Com a morte de Micá, parecia que nossas lágrimas secaram. Choramos pelo seu sofrimento, mas, agora, ele não sofria mais. Também choramos por nós mesmos, mas agora as lágrimas não o trariam de volta. A morte foi uma libertação — para Micá e para nós.
Durante toda essa prova que testou nossa fé, nossos amigos e parentes realmente asseveraram ter-se fortalecido por nos observarem. Todavia, era difícil comunicar a outros a dimensão de nossa dor e, ao mesmo tempo, o grau de conforto recebido do espírito santo de Jeová. Nossa força proveio de Jeová — cada dose ínfima dela!
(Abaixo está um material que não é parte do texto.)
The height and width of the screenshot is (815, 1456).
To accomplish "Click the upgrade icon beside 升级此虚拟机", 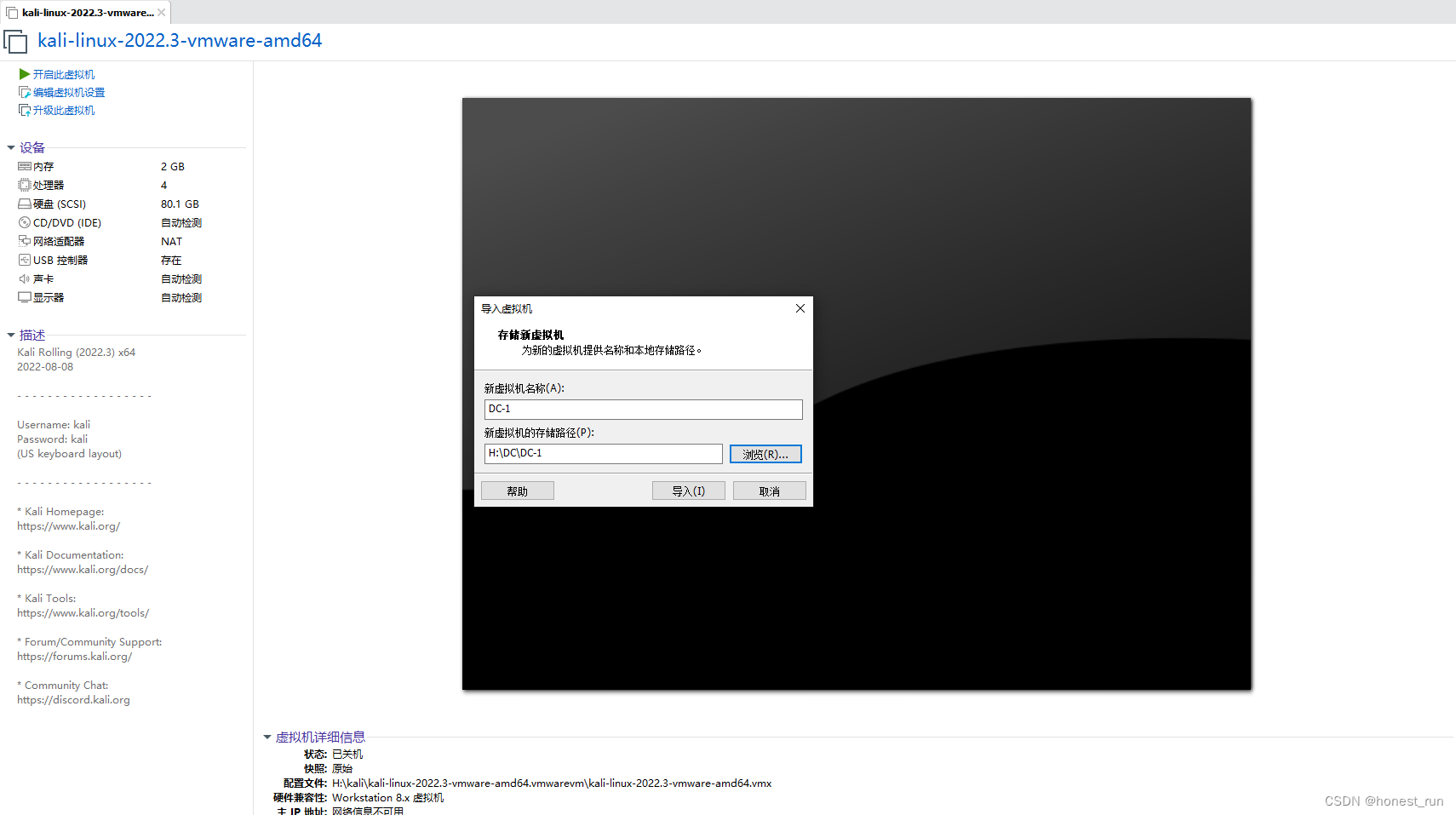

Ao falar a outros sobre o reino de Deus, eu e minha esposa muitas vezes faláramos sobre a esperança de ressurreição dos mortos e a perspectiva de vida interminável no novo e vindouro sistema de coisas. Quão amiúde citáramos Jesus! Ele disse: “Não vos maravilheis disso, porque vem a hora em que todos os que estão nos túmulos memoriais ouvirão a sua voz e sairão.” — João 5:28, 29; Rev. 21:1-4.
Durante toda a doença de Micá, vimo-nos confrontados claramente com a escolha: Ou mostrar fé nestas crenças, ou abandoná-las todas. Foi nossa total fé na futura ressurreição de Micá que nos susteve. Esta provisão amorosa de Jeová Deus, o Criador, é o que nos dá esperança de ver de novo nosso filhinho — num sistema livre da doença, do sofrimento e da morte. — Contribuído.